By Todd Richmond
MADISON, Wis. (AP) — Wisconsin residents who can’t obtain photo identification will still be able to vote in November’s general election, a federal judge ruled Tuesday, carving out an exception to a state law that requires all voters to show photo IDs at the polls.
U.S. District Judge Lynn Adelman in Milwaukee issued a preliminary injunction that allows people who haven’t been able to obtain IDs to vote in the Nov. 8 election if they sign an affidavit explaining why they couldn’t get identification. But the judge declined to make that option available for the Aug. 9 primary, saying state officials don’t have enough time to prepare before that election.

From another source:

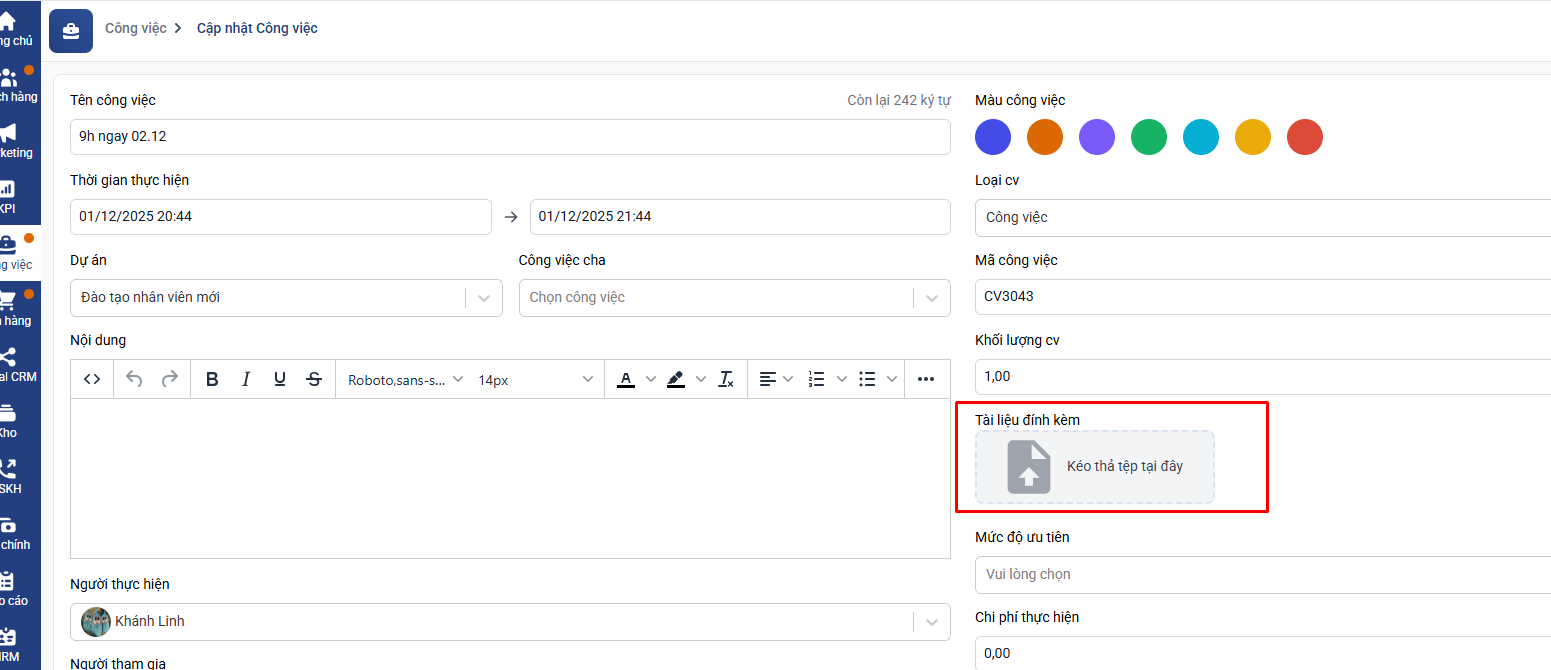This screenshot has width=1551, height=670.
Task: Apply underline formatting
Action: tap(280, 379)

“Although most voters in Wisconsin either possess qualifying ID or can easily obtain one, a safety net is needed for those voters who can’t obtain qualifying ID with reasonable effort,” Adelman wrote. “The … affidavit option is a sensible approach that will both prevent the disenfranchisement of some voters during the pendency of this litigation and preserve Wisconsin’s interests in protecting the integrity of its elections.”
Republican Attorney General Brad Schimel, whose state Justice Department is defending the photo ID mandate, said in a statement that the agency was disappointed by the injunction. He didn’t commit to asking for the ruling to be put on hold, however, saying he would decide what to do next after agency attorneys analyze the decision.

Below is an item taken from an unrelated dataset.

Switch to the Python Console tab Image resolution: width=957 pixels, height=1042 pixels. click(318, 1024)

The injunction marks another chapter in a long-running fight over Wisconsin’s photo-ID law. Republican lawmakers put the mandate in place in 2011, contending it would combat voter fraud, even though nothing suggests widespread voter fraud exists in the state. Democrats decried the requirement as an attempt to disenfranchise minorities and other liberal-leaning voters who are more likely to lack IDs.
The American Civil Liberties Union and the National Law Center for Homeless and Poverty filed a federal lawsuit that same year challenging the mandate as an unconstitutional burden on poor and minority voters. Adelman agreed with the groups, but a federal appeals court last year upheld the requirement and the mandate was in place for Wisconsin’s presidential primary, in April.

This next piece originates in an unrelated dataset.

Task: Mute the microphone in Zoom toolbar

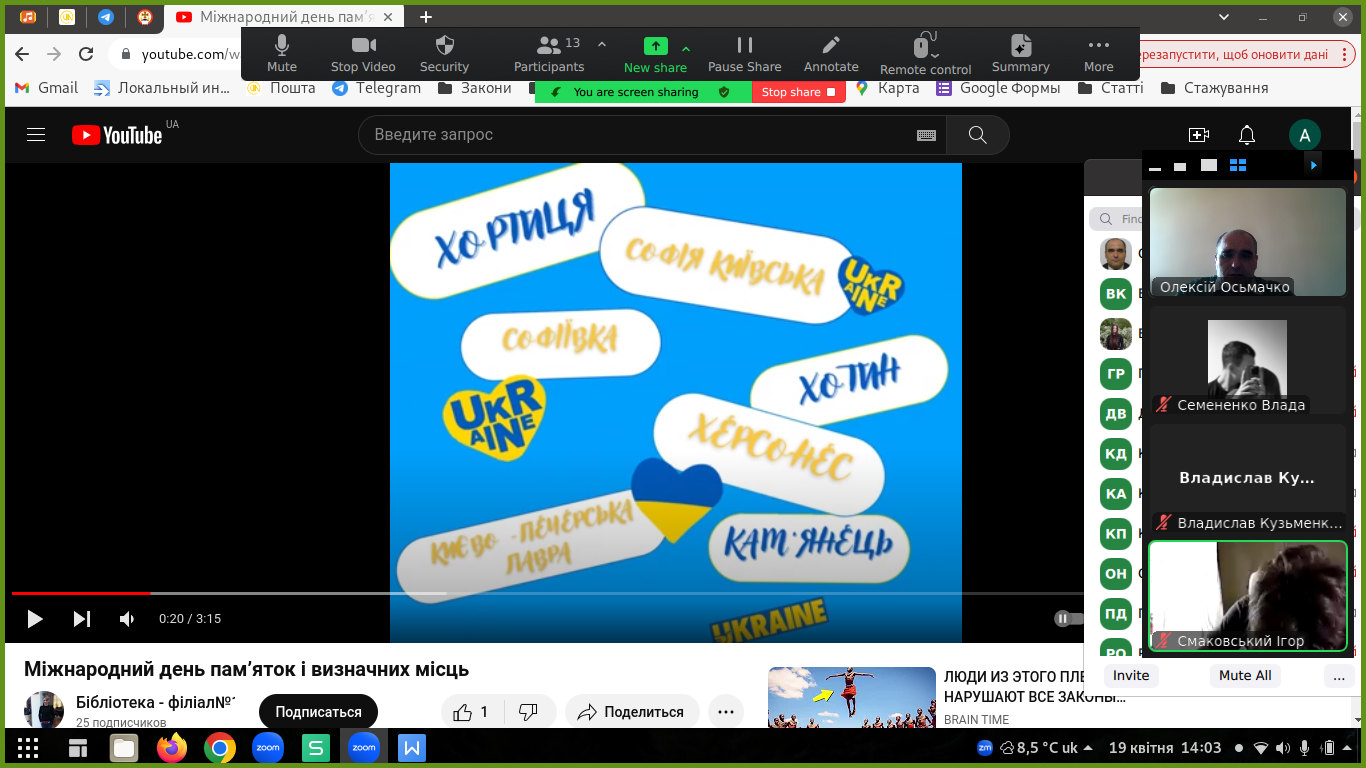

The groups have continued to argue, however, that voters who face high hurdles to obtaining a photo ID should be allowed to vote by affidavit. They maintain those voters include people who can’t get IDs because of name mismatches or other errors in birth certificates or other supporting documents they have to produce to get an ID. They also say some people may need a document that no longer exists.
Adelman wrote Tuesday in response to the group’s June request for an injunction that state attorneys haven’t produced any evidence showing that the affidavit option would undermine the integrity of Wisconsin elections. He also said any signer of an affidavit must swear to his identity and check off his reasons for not obtaining an ID, ranging from a lack of transportation to family responsibilities.
The judge said there’s no way to identify every person in the state who faces such hurdles, but he noted the state Division of Motor Vehicles has already denied IDs to more than 50 applicants. Sean Young, a senior staff attorney with the ACLU’s Voting Rights Project, told The Associated Press that the group has evidence showing at least 1,000 voters fell into one of the affidavit categories.
“We’re pleased with the result,” Young said. “The injunction means that there will be a fail-safe this November for vulnerable voters who have difficulty obtaining IDs.”